[Extracted data entries]
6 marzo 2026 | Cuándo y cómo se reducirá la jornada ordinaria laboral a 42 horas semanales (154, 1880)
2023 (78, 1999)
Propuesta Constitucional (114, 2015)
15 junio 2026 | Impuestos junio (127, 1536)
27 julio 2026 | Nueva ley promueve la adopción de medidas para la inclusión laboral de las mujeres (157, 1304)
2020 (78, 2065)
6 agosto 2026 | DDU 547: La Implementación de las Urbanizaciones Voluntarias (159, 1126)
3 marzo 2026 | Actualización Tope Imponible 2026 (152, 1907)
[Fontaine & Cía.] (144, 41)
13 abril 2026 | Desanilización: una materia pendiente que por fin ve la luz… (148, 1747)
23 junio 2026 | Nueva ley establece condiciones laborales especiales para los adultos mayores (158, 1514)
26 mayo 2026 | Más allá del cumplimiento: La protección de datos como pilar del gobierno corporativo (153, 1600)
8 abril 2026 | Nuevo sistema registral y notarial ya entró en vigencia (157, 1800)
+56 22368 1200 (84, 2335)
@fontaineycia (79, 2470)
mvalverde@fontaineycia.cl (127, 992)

...

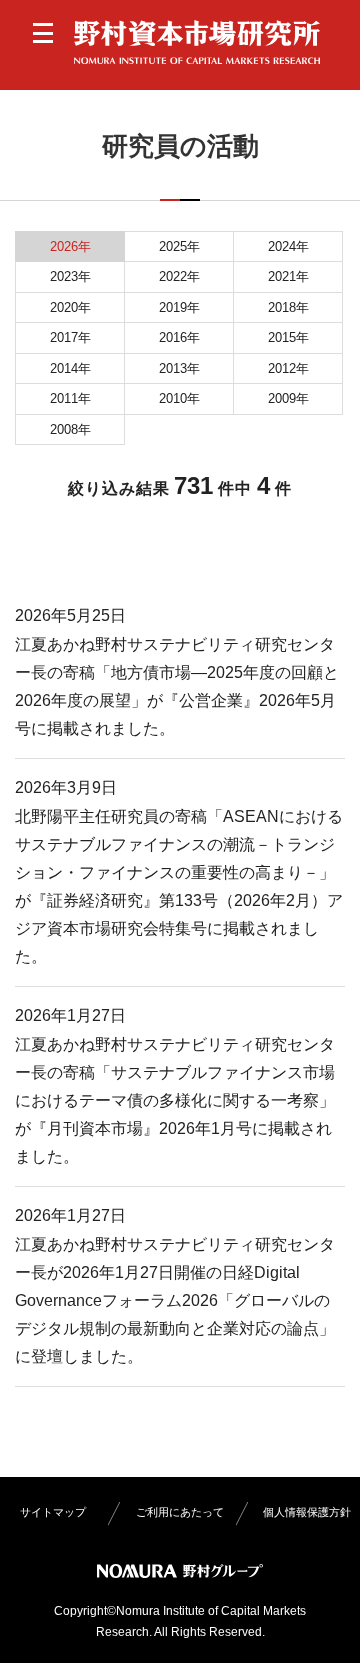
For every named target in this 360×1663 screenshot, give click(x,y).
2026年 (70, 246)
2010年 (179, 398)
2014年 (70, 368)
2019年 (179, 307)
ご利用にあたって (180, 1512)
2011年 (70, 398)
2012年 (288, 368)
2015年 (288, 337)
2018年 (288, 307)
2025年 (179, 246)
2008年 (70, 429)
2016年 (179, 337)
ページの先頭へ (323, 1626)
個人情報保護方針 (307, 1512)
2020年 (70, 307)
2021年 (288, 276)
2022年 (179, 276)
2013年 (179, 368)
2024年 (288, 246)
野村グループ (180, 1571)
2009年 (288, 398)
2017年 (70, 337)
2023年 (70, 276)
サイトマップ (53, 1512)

Problem statement:
Reproduce the lines above, beginning at the line with "ページの先頭へ (323, 1626)" and stopping after the line with "サイトマップ (53, 1512)", exactly as they are.

Answer to this task:
ページの先頭へ (323, 1626)
個人情報保護方針 (307, 1512)
2020年 (70, 307)
2021年 (288, 276)
2022年 (179, 276)
2013年 (179, 368)
2024年 (288, 246)
野村グループ (180, 1571)
2009年 (288, 398)
2017年 (70, 337)
2023年 (70, 276)
サイトマップ (53, 1512)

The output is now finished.